Self-consistent modelling and qualitative comparison of mildly relativistic runaway electron dynamics with a closed flux surface formation model during tokamak startup

TL;DR

This paper introduces a self-consistent model for mildly relativistic runaway electrons integrated into a plasma initiation code, improving predictions of runaway electron behavior during tokamak startup.

Contribution

The novel DYON-RE model accounts for relativistic effects and flux surface formation, enhancing the accuracy of runaway electron predictions during tokamak startup.

Findings

DYON-RE accurately predicts plasma current, density, and temperature.

The model aligns with observed radiative temperature behaviors.

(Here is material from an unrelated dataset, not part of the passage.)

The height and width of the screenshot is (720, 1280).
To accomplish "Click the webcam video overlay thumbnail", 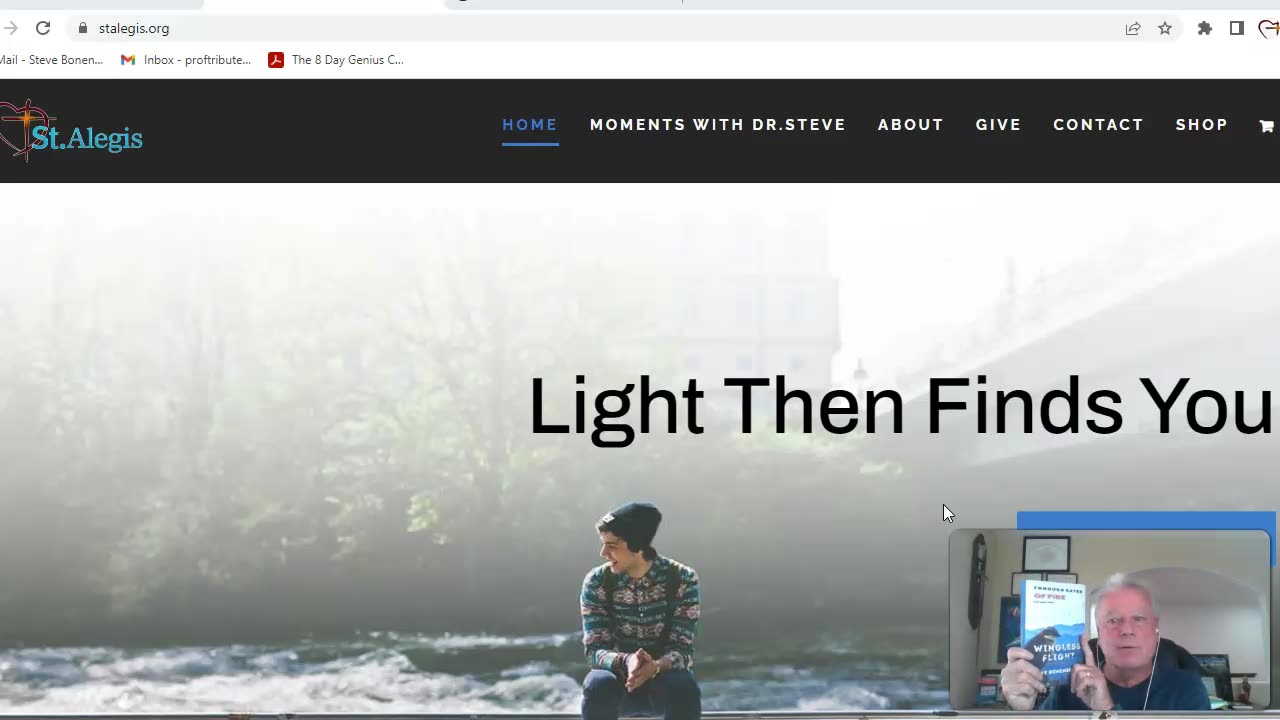I will pyautogui.click(x=1110, y=620).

It offers a framework for designing runaway-free startup scenarios.

Abstract

A model for mildly relativistic Runaway Electrons (REs) is developed in a reduced-kinetic form and qualitatively compared with radiation characteristics observed in KSTAR ohmic startup. The mildly relativistic correction not only alleviates runaway current overestimation but also accounts for the partial parallel confinement of the initial runaway seed under an open-field configuration during early burn-through. The model is self-consistently integrated in the state-of-the-art predictive plasma initiation code DYON (Hyun-Tae Kim et al 2022 Nucl. Fusion 62 126012), hereafter referred to as DYON-RE. DYON-RE provides an improved RE confinement model during the transition from an open to a closed magnetic configuration by employing a model-based description of closed flux surface formation validated in multi machines. We show prediction capability of DYON-RE in two representative discharges among KSTAR ohmic startups. DYON-RE reliably predicts key plasma parameters such as plasma current, density, and temperature and also implies the characteristic behavior of the radiative temperature measured by electron cyclotron emission diagnostics in agreement with experimental results. The proposed model offers a framework for designing runaway-free ohmic startup scenarios in CPD and ITER. Future experimental validation will further refine its predictive capabilities and broaden its practical application.